Resilience is not just about enduring disruption, it’s about ensuring outcomes are maintained when conditions shift, systems fail, or demand surges. It means building redundancy, fallback modes, and manual overrides into your solutions from day one. It requires constant monitoring, clear escalation paths, and well practised recovery plans so the organisation can return to a safe, functional state quickly. In an AI driven world, where transparency and explainability can be limited, these safeguards are more critical than ever.


Equally, resilience is about anticipating potential failure points before they happen, whether technical, operational, or human. It’s about designing processes and choosing technologies so that performance and reliability reinforce each other, not compete.


Measure What Customers Value

Up to this point, we’ve explored how to rethink processes, build new vehicles, and design for resilience. But none of that matters if you don’t know whether those changes are genuinely improving life for the people you serve. The only way to know you’re on the right track is to measure what customers actually value.


That means shifting from process led efficiency metrics to indicators that reflect real world impact. Move beyond counting activities, like tickets closed or hours logged, and focus on how well you deliver the promised outcome. Track measures such as time to outcome, first interaction resolution, and the quality and consistency of the result from the customer’s perspective. You might also assess access (who benefits and how easily) and cost per successful outcome. By aligning metrics with what customers care about most, you ensure that every optimisation effort drives meaningful, visible improvement.


An excited man shares a great idea with his boss, who asks "Why?" in an office with filing cabinets and a desk with a computer.

Your Checklist

Here’s how to put all of these ideas into action, distilled into clear, practical steps you can follow immediately.


Step 1: Clarify the outcome in plain language. Write the outcome as the customer or end-user would.

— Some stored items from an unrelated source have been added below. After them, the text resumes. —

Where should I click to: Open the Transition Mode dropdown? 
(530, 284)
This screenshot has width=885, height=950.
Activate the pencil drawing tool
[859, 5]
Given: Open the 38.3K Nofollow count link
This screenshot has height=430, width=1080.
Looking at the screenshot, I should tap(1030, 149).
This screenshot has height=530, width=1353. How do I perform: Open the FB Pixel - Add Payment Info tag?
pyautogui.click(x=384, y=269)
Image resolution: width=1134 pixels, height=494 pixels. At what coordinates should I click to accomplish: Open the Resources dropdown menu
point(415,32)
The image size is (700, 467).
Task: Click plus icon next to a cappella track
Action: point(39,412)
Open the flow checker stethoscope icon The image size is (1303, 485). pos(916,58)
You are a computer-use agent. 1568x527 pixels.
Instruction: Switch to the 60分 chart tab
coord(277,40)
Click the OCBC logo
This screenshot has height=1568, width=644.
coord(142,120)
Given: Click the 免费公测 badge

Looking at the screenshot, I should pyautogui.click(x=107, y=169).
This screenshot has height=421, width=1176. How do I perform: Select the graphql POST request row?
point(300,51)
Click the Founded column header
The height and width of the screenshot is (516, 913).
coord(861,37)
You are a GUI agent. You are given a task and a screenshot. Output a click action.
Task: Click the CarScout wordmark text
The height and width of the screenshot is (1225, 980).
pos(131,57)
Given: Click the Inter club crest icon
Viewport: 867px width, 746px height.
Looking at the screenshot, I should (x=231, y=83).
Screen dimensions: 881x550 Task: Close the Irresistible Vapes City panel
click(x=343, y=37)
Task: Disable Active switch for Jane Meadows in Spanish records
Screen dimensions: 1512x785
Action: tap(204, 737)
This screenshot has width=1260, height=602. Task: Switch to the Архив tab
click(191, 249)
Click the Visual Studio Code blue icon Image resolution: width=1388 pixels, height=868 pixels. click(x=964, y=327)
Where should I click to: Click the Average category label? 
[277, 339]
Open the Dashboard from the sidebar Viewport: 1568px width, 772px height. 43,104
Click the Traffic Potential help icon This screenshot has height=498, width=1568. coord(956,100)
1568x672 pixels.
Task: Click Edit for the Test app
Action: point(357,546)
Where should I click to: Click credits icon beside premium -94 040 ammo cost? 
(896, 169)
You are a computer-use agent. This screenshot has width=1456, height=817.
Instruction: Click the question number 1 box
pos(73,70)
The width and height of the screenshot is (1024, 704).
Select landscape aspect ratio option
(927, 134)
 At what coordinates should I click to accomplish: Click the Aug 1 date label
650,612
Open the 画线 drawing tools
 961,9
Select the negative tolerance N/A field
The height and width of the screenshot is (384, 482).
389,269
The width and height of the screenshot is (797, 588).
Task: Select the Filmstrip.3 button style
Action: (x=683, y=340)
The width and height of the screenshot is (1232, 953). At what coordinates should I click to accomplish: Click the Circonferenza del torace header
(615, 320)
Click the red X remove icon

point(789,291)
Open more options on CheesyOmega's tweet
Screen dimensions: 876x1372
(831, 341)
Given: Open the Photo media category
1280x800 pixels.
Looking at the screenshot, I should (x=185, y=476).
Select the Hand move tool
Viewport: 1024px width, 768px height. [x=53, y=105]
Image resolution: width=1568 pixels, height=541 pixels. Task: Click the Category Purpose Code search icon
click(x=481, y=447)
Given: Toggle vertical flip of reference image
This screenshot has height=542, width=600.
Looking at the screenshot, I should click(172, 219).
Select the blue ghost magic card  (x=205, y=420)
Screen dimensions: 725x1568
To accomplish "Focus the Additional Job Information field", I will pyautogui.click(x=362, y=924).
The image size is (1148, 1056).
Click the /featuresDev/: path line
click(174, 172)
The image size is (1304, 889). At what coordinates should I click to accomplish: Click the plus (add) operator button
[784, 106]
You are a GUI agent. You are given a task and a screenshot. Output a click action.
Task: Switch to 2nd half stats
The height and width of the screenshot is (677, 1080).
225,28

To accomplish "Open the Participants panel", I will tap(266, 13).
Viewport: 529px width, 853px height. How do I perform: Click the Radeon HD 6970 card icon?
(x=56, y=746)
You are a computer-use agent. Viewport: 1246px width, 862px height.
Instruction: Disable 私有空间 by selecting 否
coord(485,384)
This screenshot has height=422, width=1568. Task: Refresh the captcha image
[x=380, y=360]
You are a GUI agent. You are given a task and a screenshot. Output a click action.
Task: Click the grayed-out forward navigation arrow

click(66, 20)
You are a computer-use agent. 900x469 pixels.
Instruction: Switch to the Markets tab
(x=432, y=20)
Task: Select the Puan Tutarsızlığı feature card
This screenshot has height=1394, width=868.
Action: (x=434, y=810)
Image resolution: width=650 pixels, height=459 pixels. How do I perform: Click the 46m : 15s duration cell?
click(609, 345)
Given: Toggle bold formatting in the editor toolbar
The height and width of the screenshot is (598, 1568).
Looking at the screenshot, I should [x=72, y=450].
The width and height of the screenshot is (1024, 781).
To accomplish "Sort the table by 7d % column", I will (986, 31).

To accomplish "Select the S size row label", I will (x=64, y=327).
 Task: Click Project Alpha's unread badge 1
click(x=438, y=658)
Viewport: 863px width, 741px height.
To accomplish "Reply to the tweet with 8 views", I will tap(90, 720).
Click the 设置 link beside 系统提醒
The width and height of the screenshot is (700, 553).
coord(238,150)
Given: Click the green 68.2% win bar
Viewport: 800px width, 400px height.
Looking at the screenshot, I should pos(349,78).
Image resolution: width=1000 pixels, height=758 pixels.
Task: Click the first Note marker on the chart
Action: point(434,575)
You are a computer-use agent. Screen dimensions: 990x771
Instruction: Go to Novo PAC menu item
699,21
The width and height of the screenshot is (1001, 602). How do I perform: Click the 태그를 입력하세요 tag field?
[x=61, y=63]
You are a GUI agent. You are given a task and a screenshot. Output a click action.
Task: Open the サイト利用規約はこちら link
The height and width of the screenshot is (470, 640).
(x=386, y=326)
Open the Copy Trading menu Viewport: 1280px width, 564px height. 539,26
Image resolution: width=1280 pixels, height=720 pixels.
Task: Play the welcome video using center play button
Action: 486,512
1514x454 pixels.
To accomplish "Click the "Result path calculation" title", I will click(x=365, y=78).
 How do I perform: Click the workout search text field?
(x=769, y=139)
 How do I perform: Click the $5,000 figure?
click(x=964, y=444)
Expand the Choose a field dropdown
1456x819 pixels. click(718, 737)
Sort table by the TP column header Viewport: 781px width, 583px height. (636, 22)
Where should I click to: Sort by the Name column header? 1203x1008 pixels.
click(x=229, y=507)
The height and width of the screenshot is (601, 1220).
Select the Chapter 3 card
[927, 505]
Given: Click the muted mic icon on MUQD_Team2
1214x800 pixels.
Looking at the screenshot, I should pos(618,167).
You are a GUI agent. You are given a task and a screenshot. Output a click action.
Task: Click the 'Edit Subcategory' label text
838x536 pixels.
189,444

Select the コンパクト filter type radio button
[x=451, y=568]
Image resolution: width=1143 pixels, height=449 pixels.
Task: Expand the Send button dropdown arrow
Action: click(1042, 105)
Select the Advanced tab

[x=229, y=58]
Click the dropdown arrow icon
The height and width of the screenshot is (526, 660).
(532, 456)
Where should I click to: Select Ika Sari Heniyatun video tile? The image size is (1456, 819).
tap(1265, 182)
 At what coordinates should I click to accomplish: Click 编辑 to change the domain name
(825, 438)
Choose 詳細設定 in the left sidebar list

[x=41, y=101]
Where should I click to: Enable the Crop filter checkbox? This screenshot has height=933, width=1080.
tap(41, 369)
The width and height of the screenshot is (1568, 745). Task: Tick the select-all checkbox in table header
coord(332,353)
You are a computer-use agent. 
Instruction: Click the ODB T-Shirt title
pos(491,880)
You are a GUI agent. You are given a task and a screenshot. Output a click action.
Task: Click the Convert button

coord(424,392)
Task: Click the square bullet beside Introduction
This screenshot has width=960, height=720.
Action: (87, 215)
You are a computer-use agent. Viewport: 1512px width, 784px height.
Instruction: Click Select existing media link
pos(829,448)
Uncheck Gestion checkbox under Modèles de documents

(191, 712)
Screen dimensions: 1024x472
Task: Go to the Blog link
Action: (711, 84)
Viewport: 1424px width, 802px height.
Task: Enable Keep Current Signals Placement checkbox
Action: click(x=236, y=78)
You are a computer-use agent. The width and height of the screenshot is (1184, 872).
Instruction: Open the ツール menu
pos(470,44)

Keep it to a sentence.

Step 2: Map three routes to the destination. Human led (baseline), AI augmented, AI led.

Step 3: Classify opportunities by the Tech Trinity (Automate, Innovate, Eliminate).

Step 4: Build the new vehicle (don’t retrofit the old one). Ring fenced explore unit with clear governance and budget.

Step 5: Design for resilience as well as performance. Fallback modes, human oversight, monitoring.

Step 6: Update metrics - measure what customers value. Time to outcome, first interaction resolution, defect rate, access widened, cost per outcome.

Step 7: Move passengers when roadworthy. Planned migration with clear triggers.


Choose the Destination, Then Build the Right Vehicle

In stable times, process is a comfort. In compounding times, process can be a trap. The organisations that win from here will be ruthless about outcomes and flexible about methods. They’ll bank the quick wins from automation, push into innovation to change constraints, and invest in elimination so whole classes of problems quietly disappear.


Don’t bolt AI onto yesterday’s way of working and call it transformation. Build the new car. Keep the passengers safe. Move them when it’s ready.